Serena swept the glass out of his hand and promptly threw it into Ambrose’s face. He spluttered and flailed back, his carefully groomed hair now a sticky mess. Meldry squeaked in alarm and tried to hop out of the way of the weaponized champagne, but Serena snatched the other glass Erik was holding and threw that one at Ambrose too, with such force that it splashed Meldry too. Erik stood there with wide eyes as Meldry snarled a curse word at Serena and hurried away with her friends in tow to fix her hair.

“You might want to go freshen up, Ambrose,” Serena said stiffly. He glared fiercely at her and then skunk out. A few people had noticed the incident and were whispering and giggling to each other.

“Do you not like champagne?” Erik asked after a moment.

“I like champagne just fine,” Serena replied calmly. “In fact, I have an idea. Come on.”

She marched over to the refreshments table, a bewildered Erik following her. Serena grabbed a full bottle of shimmering pink champagne and walked right out of the ballroom with it.

“Did I miss something?” Erik asked.

“Don’t worry about it,” Serena said. “I just have a low capacity for hanging out with the other prissy snobs.”

“You’re not like that,” Erik frowned, ducking when Serena wrestled the cork out of the champagne and it almost smacked him.

“I got you in trouble the first time we met,” she pointed out, sipping champagne from the bottle.

“It wasn’t on purpose. Besides, Jorgensen hates me.”

“He’s the worst. Here, have a drink.”

He cracked a smile and accepted the bottle. There was a garden and several greenhouses on the school grounds, and the flowers were enchanted to survive the winter. They were currently strung with lights for the holiday festivities and there was a snow-free path so they wandered leisurely through them while they drank the fancy champagne. Serena took off her heels and carried them while they passed the bottle back and forth, making jokes about Jorgensen and some of the other professors.

Serena laughed so hard at one of Erik’s impressions that she almost fell and he had to catch her and put her back on her feet.

“Maybe you should sit down,” he said.

“We can go back to my room, the dorm building is right there.”

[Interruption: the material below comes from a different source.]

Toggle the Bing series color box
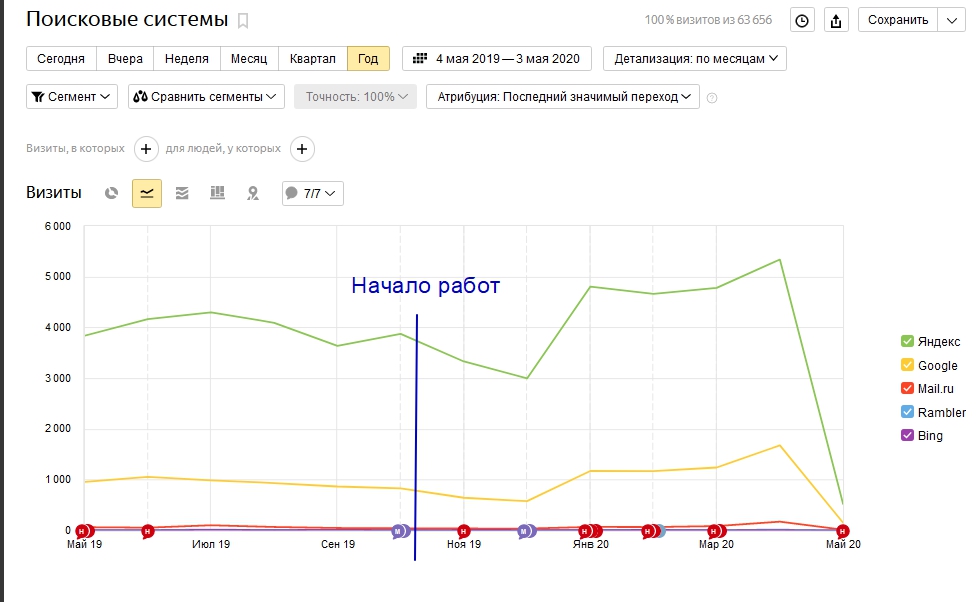coord(907,436)
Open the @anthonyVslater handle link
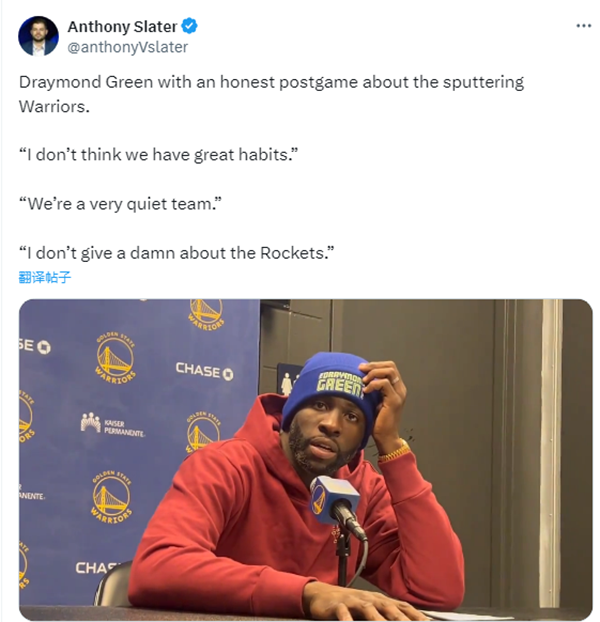This screenshot has height=622, width=600. (x=128, y=47)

Serena ran across the grass as fast as she could since only the garden paths were clear of snow and her feet were almost numb by the time they got to her room. She shivered and Erik used a spell to light the small fireplace. She forgot she was cold and grinned.

“Look at you with the confident casting,” she laughed. “I told you you just needed to stop being so unsure of yourself.”

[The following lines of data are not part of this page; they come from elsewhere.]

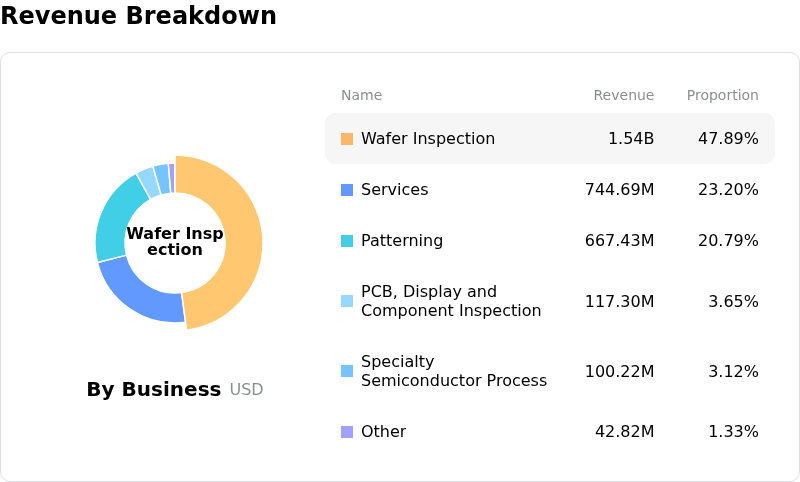This screenshot has height=482, width=800.
Task: Click the purple Other legend swatch
Action: coord(347,432)
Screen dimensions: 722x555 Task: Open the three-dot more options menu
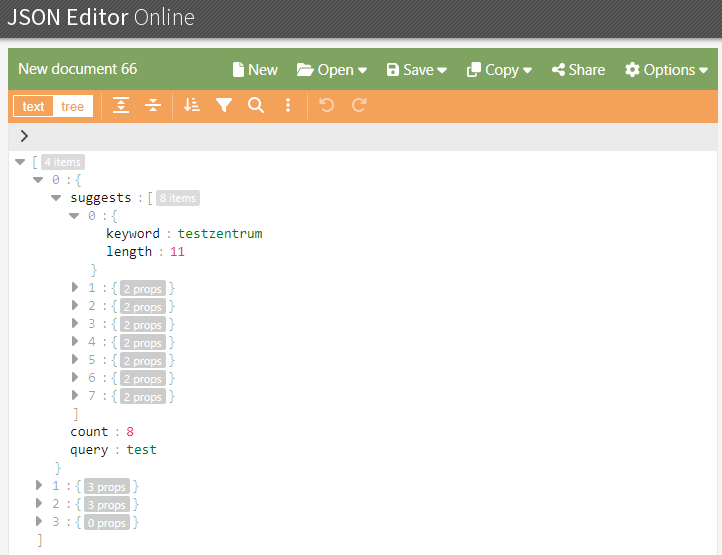(288, 105)
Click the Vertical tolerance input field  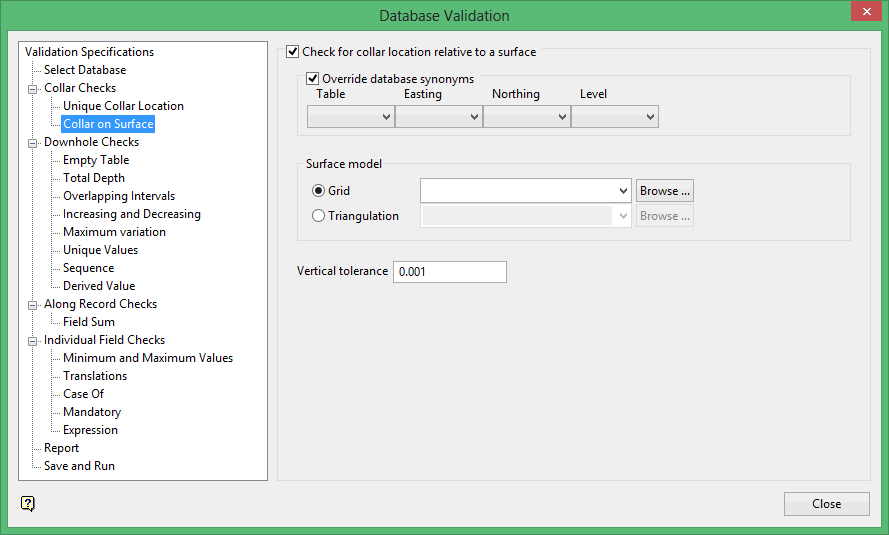pyautogui.click(x=449, y=272)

They sat in front of the fire and Serena started getting feeling back in her feet. The champagne helped too.

“You shouldn’t let people make you feel like you’re less than them,” she said. “You’re smart, and once you graduate you’ll probably do greater things than anyone else in our class.”

His ears turned red. “That’s the champagne talking.”

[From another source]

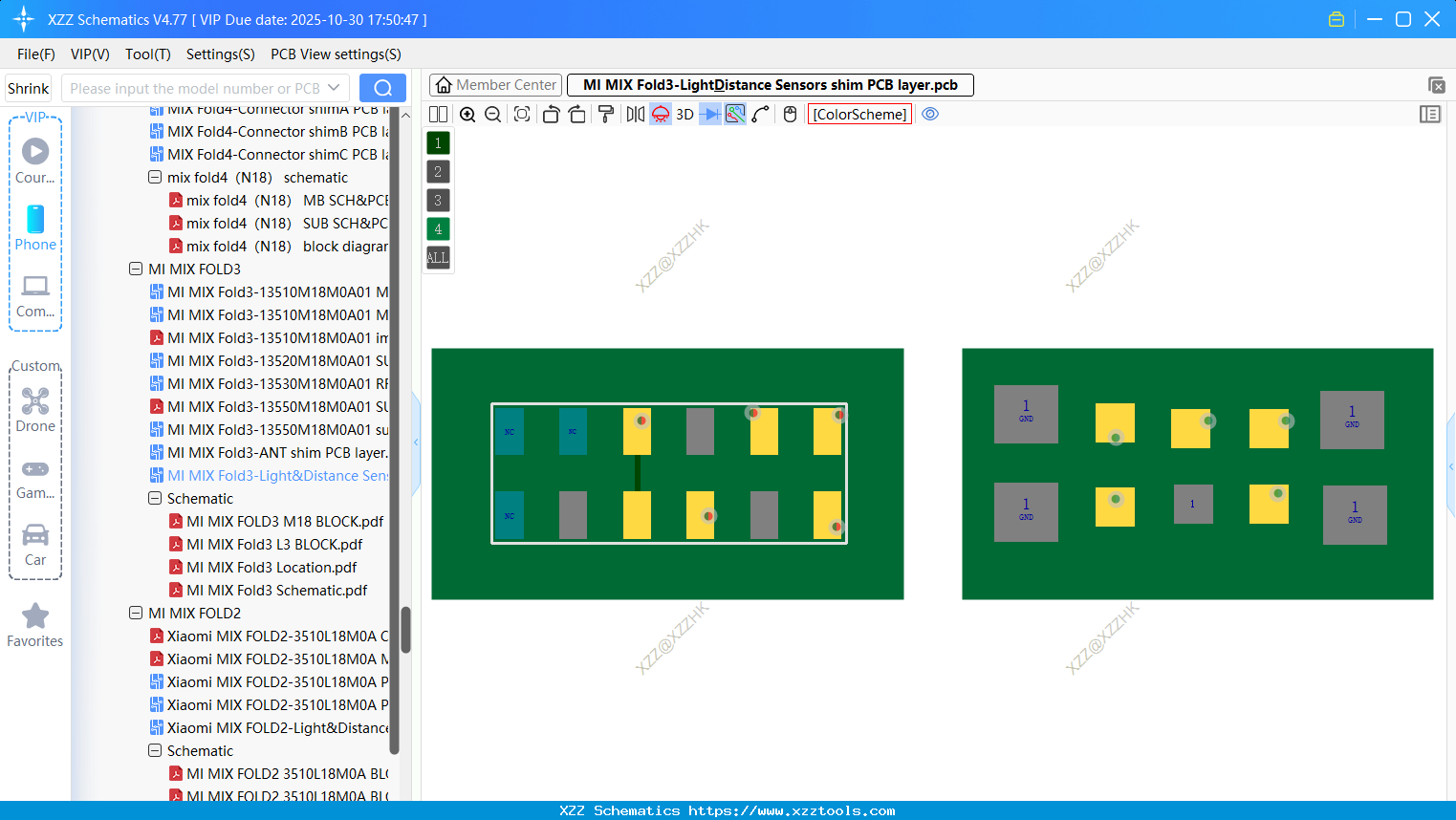Activate the mirror flip view tool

“No it’s not,” Serena insisted, pushing some loose strands of hair behind her ears. “I barely even drank any.”

“But you’re a lightweight.”

“Am not,” she said, offended. She tried to shove his shoulder and almost toppled into his lap. He held her up and looked like he was trying not to laugh.

“You’re wearing the earrings,” he said, his expression turning surprised.

“Well yeah, you gave them to me.”

“They’re not as fancy as other things you own,” he said.

Serena shook her head slightly. “But I like these. You got them for me so they’re special.”

“They are?”

Serena just meant to say that it was sweet that he’d thought of her when he bought them, but instead she leaned up and kissed him. He went so still it was like he’d been frozen and the crackle of the fire snapped her out of her temporary insanity. She flinched away from him and scrambled clumsily to her feet.

“Sorry,” she squeaked, her face bright red. “It’s getting late, I should probably go.”

“But this is your room,” Erik said as she bolted for the door.

“Yep. Good night.” She ran out into the hall and closed the door behind her.